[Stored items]
%%

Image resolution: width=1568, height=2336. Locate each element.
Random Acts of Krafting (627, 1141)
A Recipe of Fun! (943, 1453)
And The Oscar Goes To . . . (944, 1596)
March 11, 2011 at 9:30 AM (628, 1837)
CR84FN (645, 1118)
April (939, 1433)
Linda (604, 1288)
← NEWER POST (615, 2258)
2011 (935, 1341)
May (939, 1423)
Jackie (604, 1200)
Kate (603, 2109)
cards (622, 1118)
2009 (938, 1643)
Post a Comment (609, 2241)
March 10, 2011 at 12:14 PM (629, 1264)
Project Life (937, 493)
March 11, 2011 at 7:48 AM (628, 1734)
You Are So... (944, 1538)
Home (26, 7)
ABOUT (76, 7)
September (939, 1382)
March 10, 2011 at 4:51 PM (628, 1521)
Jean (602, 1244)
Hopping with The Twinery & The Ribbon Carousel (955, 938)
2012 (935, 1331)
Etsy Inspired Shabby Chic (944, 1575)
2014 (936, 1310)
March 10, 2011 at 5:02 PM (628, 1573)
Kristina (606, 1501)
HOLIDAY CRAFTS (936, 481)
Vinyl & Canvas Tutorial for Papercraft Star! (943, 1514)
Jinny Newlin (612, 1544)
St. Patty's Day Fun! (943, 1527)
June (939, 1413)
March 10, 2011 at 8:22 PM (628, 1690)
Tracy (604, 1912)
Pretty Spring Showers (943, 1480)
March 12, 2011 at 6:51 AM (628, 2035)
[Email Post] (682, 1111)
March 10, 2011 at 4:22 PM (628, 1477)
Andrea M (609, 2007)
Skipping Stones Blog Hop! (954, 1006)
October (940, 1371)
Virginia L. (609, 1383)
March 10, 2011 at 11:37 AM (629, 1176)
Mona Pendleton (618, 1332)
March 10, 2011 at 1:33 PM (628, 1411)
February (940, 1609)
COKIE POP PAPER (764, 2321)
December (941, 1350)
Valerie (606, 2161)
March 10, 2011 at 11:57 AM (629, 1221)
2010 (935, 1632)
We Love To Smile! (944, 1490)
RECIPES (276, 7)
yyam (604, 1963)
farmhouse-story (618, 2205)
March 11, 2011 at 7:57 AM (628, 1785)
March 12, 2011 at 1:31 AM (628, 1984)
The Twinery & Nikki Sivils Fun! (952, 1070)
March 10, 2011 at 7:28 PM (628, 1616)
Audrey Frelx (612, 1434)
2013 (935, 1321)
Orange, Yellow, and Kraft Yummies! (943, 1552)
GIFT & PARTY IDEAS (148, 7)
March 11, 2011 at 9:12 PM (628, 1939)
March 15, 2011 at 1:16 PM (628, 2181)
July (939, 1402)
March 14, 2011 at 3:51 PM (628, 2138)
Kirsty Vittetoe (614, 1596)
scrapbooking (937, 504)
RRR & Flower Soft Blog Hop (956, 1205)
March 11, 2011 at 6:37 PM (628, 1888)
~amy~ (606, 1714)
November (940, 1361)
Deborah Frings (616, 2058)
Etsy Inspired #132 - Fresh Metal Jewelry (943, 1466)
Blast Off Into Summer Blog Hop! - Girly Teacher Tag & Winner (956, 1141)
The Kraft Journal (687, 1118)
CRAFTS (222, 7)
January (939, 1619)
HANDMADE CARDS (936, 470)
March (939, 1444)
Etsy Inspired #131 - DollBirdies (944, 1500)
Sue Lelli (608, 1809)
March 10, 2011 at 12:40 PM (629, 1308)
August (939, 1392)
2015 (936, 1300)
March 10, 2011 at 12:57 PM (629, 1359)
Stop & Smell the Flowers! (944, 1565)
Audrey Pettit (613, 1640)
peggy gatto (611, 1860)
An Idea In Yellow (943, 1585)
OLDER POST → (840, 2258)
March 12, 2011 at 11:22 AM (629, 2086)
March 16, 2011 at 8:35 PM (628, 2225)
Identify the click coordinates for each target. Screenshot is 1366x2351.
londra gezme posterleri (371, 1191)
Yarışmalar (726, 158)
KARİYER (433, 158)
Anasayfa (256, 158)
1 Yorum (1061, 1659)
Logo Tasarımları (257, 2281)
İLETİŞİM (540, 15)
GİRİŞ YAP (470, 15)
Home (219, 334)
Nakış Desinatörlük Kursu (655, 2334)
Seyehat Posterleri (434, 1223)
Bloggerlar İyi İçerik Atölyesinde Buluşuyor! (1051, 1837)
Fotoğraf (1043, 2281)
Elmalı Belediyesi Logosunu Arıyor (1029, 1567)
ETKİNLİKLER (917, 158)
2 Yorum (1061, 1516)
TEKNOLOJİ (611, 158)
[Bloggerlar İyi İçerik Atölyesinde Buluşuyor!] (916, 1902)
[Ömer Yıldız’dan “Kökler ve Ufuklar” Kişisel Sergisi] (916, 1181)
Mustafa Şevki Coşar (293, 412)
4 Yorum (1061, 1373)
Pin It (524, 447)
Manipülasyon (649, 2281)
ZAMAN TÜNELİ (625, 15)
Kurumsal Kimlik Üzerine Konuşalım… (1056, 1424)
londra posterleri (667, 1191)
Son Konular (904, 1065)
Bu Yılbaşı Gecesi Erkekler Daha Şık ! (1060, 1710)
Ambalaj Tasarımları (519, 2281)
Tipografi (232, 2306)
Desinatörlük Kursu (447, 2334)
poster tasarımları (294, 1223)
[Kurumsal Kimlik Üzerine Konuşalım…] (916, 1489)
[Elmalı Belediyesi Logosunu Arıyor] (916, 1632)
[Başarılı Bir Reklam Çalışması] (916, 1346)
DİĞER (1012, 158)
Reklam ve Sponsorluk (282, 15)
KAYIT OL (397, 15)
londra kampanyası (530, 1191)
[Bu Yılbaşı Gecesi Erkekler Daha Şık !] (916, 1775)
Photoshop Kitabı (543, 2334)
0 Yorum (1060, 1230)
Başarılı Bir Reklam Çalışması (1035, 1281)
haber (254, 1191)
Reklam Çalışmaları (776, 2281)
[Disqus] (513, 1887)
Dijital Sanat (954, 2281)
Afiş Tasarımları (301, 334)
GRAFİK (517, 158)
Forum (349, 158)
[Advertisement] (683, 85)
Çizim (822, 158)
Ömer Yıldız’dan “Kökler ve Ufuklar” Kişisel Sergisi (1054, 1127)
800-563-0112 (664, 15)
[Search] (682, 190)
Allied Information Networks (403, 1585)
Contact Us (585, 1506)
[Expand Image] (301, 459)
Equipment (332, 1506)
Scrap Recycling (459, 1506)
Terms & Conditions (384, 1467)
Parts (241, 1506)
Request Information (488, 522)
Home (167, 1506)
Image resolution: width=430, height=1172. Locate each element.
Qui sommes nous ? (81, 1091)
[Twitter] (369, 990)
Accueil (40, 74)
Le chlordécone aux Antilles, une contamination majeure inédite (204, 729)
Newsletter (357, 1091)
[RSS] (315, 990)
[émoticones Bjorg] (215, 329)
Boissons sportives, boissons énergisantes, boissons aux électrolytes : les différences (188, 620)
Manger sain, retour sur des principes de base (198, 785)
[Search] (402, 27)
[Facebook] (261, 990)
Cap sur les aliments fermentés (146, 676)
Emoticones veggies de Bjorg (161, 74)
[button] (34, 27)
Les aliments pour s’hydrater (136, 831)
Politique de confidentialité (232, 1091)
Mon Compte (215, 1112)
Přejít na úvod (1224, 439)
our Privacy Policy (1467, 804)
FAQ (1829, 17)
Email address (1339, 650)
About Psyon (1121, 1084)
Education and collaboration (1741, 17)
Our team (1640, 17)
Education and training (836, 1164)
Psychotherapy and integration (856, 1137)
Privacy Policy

%%

• WHAT TO DO: Return all lines above that mention the word "Bloggerlar".

• YOUR RESPONSE:
Bloggerlar İyi İçerik Atölyesinde Buluşuyor! (1051, 1837)
[Bloggerlar İyi İçerik Atölyesinde Buluşuyor!] (916, 1902)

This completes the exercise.